Newspaper article Pittsburgh Post-Gazette (Pittsburgh, PA)

Oversupply Causing Drillers to Scale Back

Newspaper article Pittsburgh Post-Gazette (Pittsburgh, PA)

Oversupply Causing Drillers to Scale Back

Article excerpt

Oil and natural gas drillers are hitting the brakes on U.S. shale production as prices tumble, but the U.S. remains poised to slash its reliance on energy imports by 2040, according to a government report.

In the short term, the domestic drilling industry is facing significant headwinds as plummeting oil prices and oversupply have prompted companies to scale back spending, backtrack on production and lay off workers. Oil prices have dropped by about 60 percent since last June.

Oil production is expected to drop by nearly 60,000 barrels a day between April and May, the first decline since the agency began reporting the figures in 2013, according to the U.S. Energy Information Administration's monthly drilling productivity report released Monday.

"I think the EIA coming out with this is a warning that we're hitting a wall," said Carl Larry, director of oil and gas for Frost & Sullivan. "Drillers are able to extract more oil with less rigs, but what's starting to happen is we're seeing a drop-off.

"I think we're at a tipping point," he said.

With extended low prices, some companies that aren't positioned to weather the storm will disappear, whether through mergers with better positioned companies or through bankruptcy, Mr.
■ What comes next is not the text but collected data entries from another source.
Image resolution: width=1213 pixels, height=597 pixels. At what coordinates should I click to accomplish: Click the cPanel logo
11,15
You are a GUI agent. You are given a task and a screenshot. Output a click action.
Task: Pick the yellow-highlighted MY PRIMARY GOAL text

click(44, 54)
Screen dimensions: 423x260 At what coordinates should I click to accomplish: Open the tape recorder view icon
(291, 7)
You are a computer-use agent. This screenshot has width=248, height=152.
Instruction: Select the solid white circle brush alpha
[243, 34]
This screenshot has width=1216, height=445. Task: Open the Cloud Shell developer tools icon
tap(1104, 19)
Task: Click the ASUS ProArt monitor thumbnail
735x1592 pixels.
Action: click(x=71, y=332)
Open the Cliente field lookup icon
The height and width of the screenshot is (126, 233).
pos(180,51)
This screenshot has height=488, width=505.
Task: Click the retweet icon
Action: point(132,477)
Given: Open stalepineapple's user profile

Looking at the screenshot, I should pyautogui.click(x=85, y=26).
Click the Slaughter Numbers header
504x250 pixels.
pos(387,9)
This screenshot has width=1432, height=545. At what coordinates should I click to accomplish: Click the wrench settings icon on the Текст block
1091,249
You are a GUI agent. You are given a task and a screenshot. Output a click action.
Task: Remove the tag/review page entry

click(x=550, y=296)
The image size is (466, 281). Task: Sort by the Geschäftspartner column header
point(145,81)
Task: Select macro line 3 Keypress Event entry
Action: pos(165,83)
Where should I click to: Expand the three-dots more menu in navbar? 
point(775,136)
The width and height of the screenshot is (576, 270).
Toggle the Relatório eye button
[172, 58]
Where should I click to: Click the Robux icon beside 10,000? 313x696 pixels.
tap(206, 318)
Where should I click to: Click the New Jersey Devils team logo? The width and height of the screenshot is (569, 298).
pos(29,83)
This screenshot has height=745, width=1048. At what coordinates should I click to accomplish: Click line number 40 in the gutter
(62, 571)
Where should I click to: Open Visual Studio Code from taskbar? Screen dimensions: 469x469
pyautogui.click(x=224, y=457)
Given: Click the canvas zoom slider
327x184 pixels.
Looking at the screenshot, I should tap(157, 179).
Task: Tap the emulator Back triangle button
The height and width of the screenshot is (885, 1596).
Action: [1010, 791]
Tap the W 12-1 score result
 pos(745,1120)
Larry said.

Still, some oil supply could be absorbed by refiners who are beginning to ramp up production to produce gasoline for the summer months.

Refiners have typically drawn about 1 million to 3 million barrels of oil a week for refining. Mr. Larry said that number could jump to 2 million to 5 million barrels a week.

"And we have a lot of cushion there," he said, referring to the oversupplied oil market.

In the natural gas-rich Marcellus Shale play of Pennsylvania and West Virginia, production is expected to rise by about 10 million cubic feet per day (MMcf/d) between April and May to 16.7 MMcf/d, according to the EIA.

There are a couple of reasons production in the Marcellus, the country's largest gas field, has continued to climb.

One reason is that there is rising demand for natural gas for power generation, Mr. Larry noted. In addition, natural gas isn't as difficult to store as oil. …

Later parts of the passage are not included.